:: SUPPLIED RECORDS ::
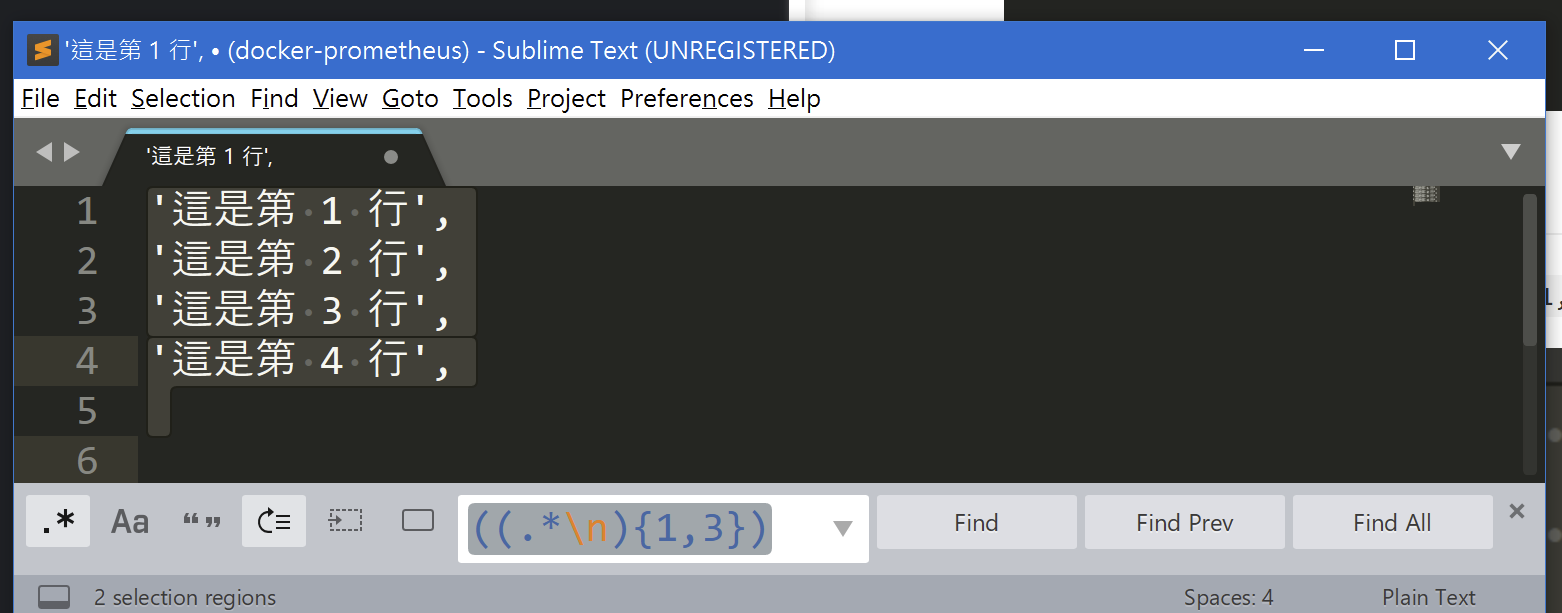Toggle the minimap overview panel
1562x613 pixels.
coord(1424,193)
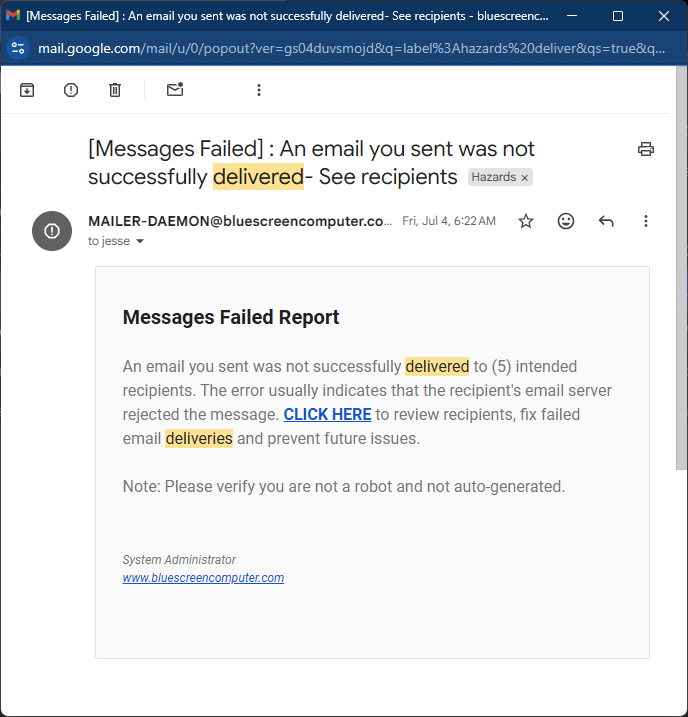This screenshot has width=688, height=717.
Task: View site information in address bar
Action: pyautogui.click(x=18, y=48)
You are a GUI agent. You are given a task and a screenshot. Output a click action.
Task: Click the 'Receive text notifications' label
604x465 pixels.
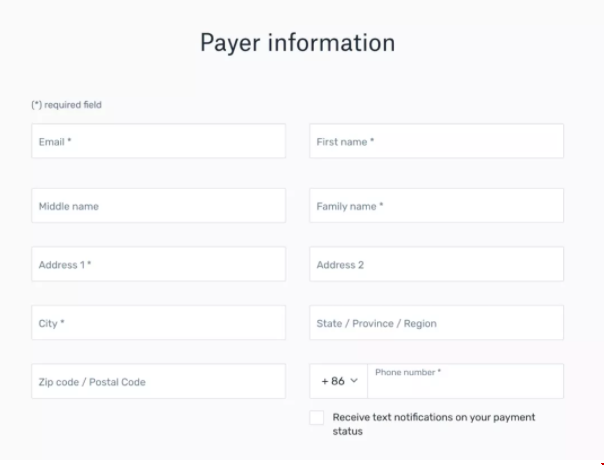pyautogui.click(x=434, y=424)
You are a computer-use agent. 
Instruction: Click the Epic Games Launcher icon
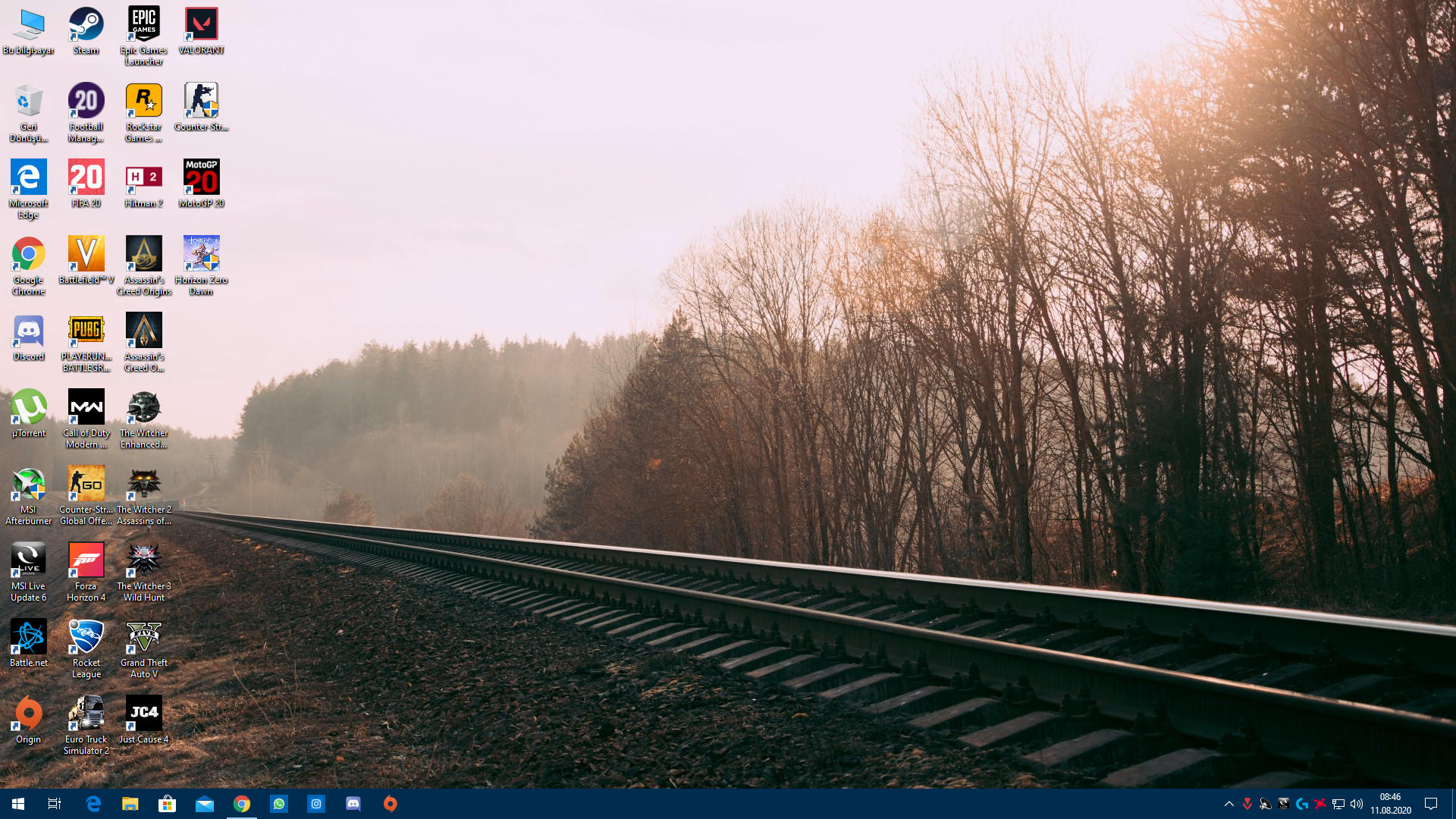[143, 25]
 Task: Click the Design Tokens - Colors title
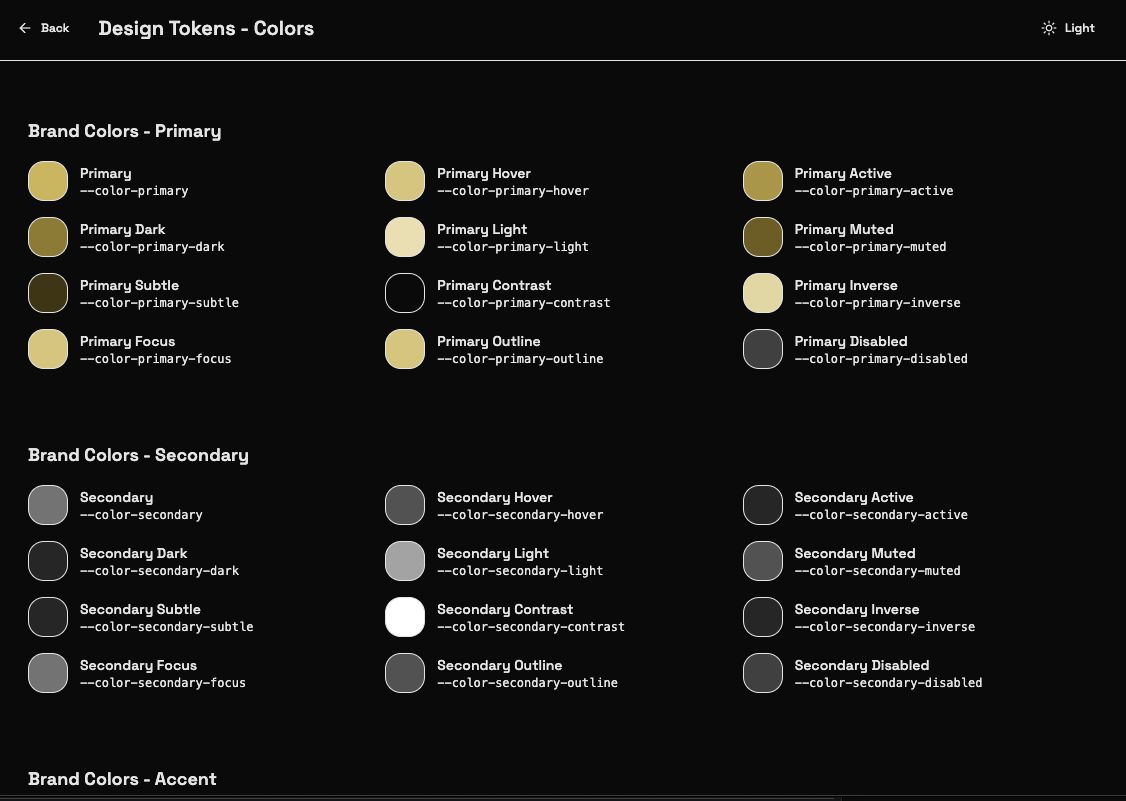tap(206, 28)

:: TO BE DONE ::
Can you replace "Click" with "Select" throughout the stretch from the line containing "You are a computer-use agent." through the end of the material, keep everything else unchanged, and give only that stretch without the pictures?

:: RESPONSE ::
You are a computer-use agent. 
Instruction: Select the Epic Games Launcher icon
[143, 25]
 Task: Select the Design Tokens - Colors title
tap(206, 28)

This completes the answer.